To get the above characters to appear on the page I am typing, I have to press the space bar. This has been going on for some period so I need the answer how to rectify this anomaly I am using Libre Office 6.3.3.2(X64) (Additional info as requested:I am using Win 10 Pro 64 bit OS and my language on my system is English (United States) International)
This kind of behaviour occurs with “dead keys” (usually diacritical marks like accents). This is handled by the keyboard in the OS (which you did not name). You may have inadvertently changed the keyboard language.
Provide further information by editing your question (and clearly identify the edit). Answers are reserved for solutions; they are not a thread: you are limited to a single answer.
So this is a question “How do I use features of my OS?”
The answer might be in the OS documentation - like this (I assume that that documentation is also true for Win10).

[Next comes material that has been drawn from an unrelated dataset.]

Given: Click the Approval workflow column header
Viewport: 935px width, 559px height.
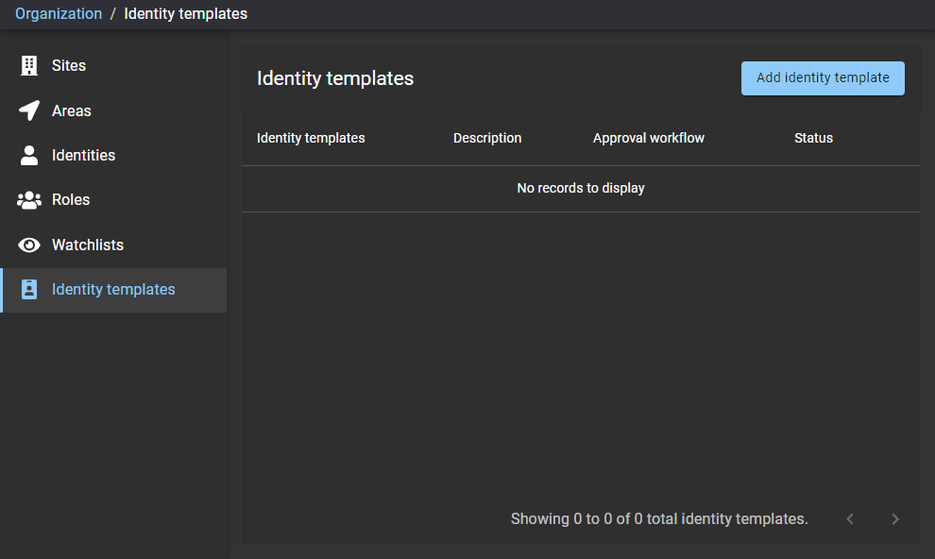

Personally my opinion is that en-US-Intl keyboard layout is harmful, because it prevents detecting current text language from your input language and keyboard layout. LibreOffice can do that if you use, say, de-DE input for German text; ru-RU for Russian text; en-US for US-English text, and so on. But having en-US-Intl keyboard layout, you use it for any Latin-based script like French, Czech, Finnish, etc - and LO cannot help you setting proper text properties automatically.
en-US-Intl keyboard layout is harmful,
Why, you can simply set is as the layout for any language. Thus, it is very useful (especially in Linux where it lets you type virtually any Latin-based character, while the Microsoft version just sucks offering only Western European ones [by the way, you can’t use it for Czech for missing the very Czech letter ů]). Just it is not for idiots.

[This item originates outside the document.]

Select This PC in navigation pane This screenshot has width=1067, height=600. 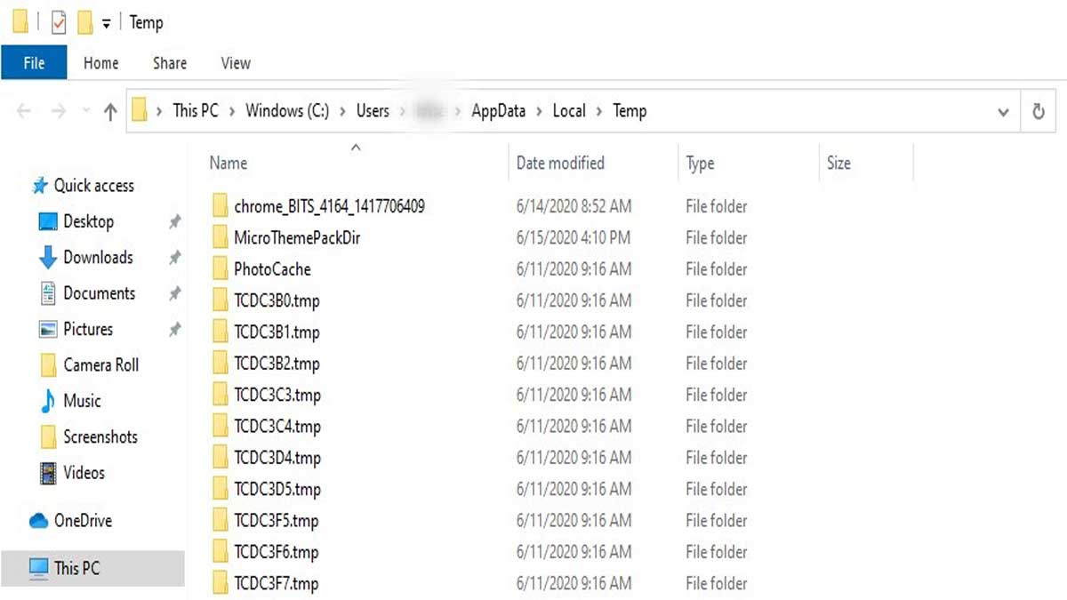point(77,568)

possibly - I agree I can just be unfamiliar with it. Unfortunately, on Linux, it seems to be no way for LibreOffice to take advantage of the input language - or I may be misled again (I’m using Windows mostly, so my understanding of tdf#108151 might be wrong).
I can’t confirm the mentioned bug now. In my case (openSUSE Leap 15.1/KDE) LibreOffice of the 6.x branch seems to correctly accept my input languages. I had such an issue very long ago in OOo, but it was the same for Windows (then XP) as well.
Does the problem persist when you change to a different font? I recall that some fonts (can’t remember which) do not display some punctuation marks very well (cramped or too small). Which font have you been using?